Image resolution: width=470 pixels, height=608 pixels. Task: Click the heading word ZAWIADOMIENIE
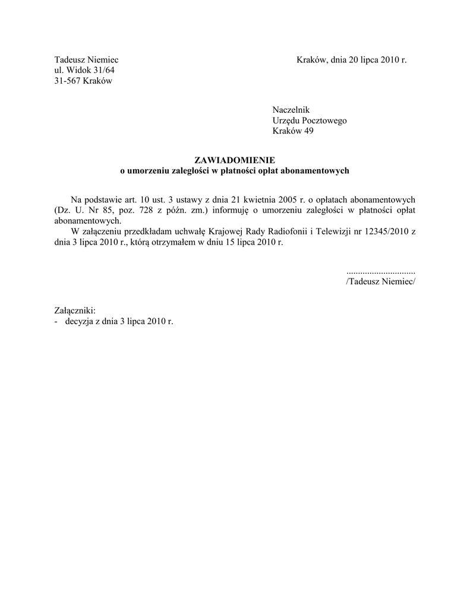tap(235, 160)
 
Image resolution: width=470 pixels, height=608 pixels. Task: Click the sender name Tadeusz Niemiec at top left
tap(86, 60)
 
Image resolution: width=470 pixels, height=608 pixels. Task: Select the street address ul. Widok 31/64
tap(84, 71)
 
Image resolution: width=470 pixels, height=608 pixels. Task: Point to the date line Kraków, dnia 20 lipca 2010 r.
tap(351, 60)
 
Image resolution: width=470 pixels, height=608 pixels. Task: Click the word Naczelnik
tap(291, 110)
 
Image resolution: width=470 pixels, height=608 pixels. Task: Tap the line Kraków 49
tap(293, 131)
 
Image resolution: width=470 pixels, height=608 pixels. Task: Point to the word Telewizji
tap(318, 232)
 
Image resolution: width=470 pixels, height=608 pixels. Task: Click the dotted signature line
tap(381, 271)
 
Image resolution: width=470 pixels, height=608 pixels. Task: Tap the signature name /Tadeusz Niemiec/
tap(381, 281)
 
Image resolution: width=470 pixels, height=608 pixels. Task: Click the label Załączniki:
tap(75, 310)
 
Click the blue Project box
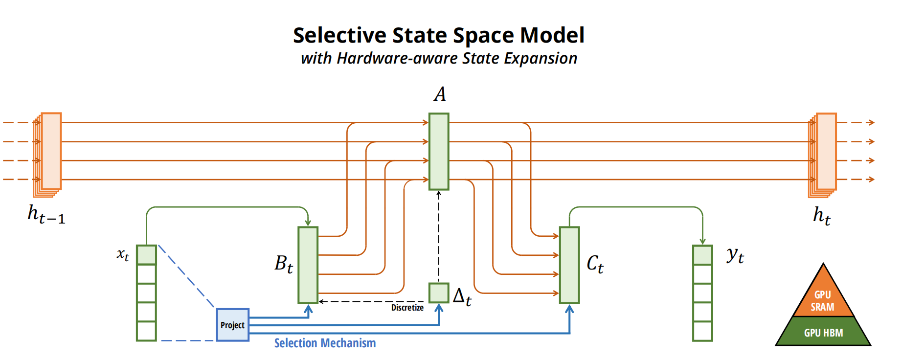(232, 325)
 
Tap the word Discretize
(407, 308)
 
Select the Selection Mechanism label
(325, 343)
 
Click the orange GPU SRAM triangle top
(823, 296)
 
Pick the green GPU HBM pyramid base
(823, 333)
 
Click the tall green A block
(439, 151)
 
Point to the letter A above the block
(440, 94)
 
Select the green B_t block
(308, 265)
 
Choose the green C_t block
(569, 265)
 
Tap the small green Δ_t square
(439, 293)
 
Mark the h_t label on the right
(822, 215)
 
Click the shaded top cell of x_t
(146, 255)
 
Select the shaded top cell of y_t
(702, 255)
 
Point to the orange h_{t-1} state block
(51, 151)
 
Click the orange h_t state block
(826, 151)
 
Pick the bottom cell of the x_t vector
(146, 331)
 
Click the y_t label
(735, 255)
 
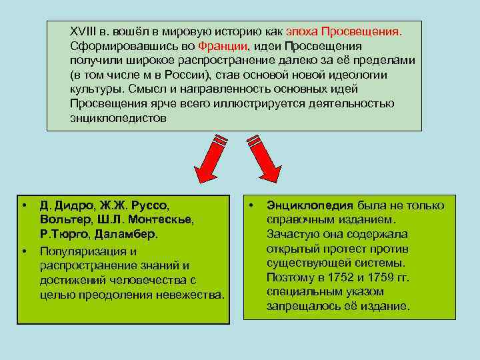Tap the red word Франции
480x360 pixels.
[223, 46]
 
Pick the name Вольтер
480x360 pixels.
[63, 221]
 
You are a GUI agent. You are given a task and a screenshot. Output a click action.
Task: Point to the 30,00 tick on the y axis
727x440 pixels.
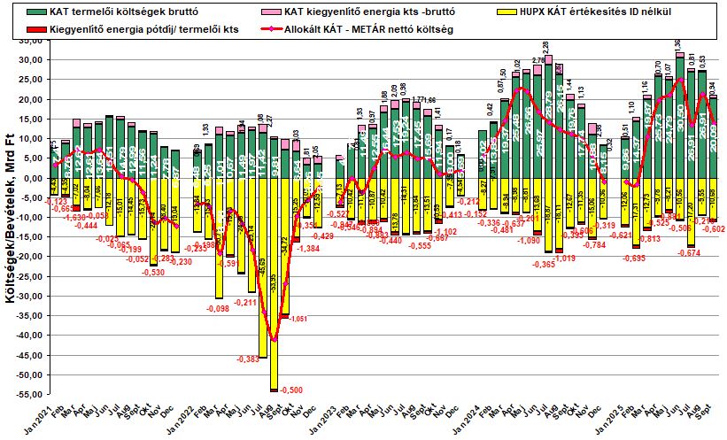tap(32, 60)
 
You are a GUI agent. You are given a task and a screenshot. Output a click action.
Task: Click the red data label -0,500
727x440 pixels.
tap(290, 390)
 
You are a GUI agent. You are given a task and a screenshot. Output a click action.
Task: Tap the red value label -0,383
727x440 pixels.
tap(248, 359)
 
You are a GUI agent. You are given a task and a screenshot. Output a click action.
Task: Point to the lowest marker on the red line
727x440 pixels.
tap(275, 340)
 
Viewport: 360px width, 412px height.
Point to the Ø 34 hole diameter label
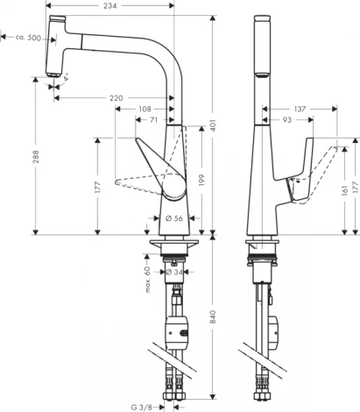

— What the task requires —
Copy out the items exactly, from the line containing "Click the shaded top cell of x_t" down through the line containing "tap(275, 340)", both ends included. Leave the pictures out of your copy.

— Reply to the task —
Click the shaded top cell of x_t
(146, 255)
 
Select the shaded top cell of y_t
(702, 255)
 
Point to the orange h_{t-1} state block
(51, 151)
 
Click the orange h_t state block
(826, 151)
 
Pick the bottom cell of the x_t vector
(146, 331)
 
Click the y_t label
(735, 255)
 
Tap the red word Франции
480x360 pixels.
[223, 46]
 
Pick the name Вольтер
480x360 pixels.
[63, 221]
 
You are a GUI agent. You are given a task and a screenshot. Output a click action.
Task: Point to the 30,00 tick on the y axis
727x440 pixels.
tap(32, 60)
 
You are a GUI agent. You are given a task and a screenshot. Output a click action.
Task: Click the red data label -0,500
727x440 pixels.
tap(290, 390)
 
You are a GUI agent. You are given a task and a screenshot. Output a click action.
Task: Tap the red value label -0,383
727x440 pixels.
tap(248, 359)
 
You are a GUI agent. You are given a task and a screenshot. Output a click action.
Task: Point to the lowest marker on the red line
727x440 pixels.
tap(275, 340)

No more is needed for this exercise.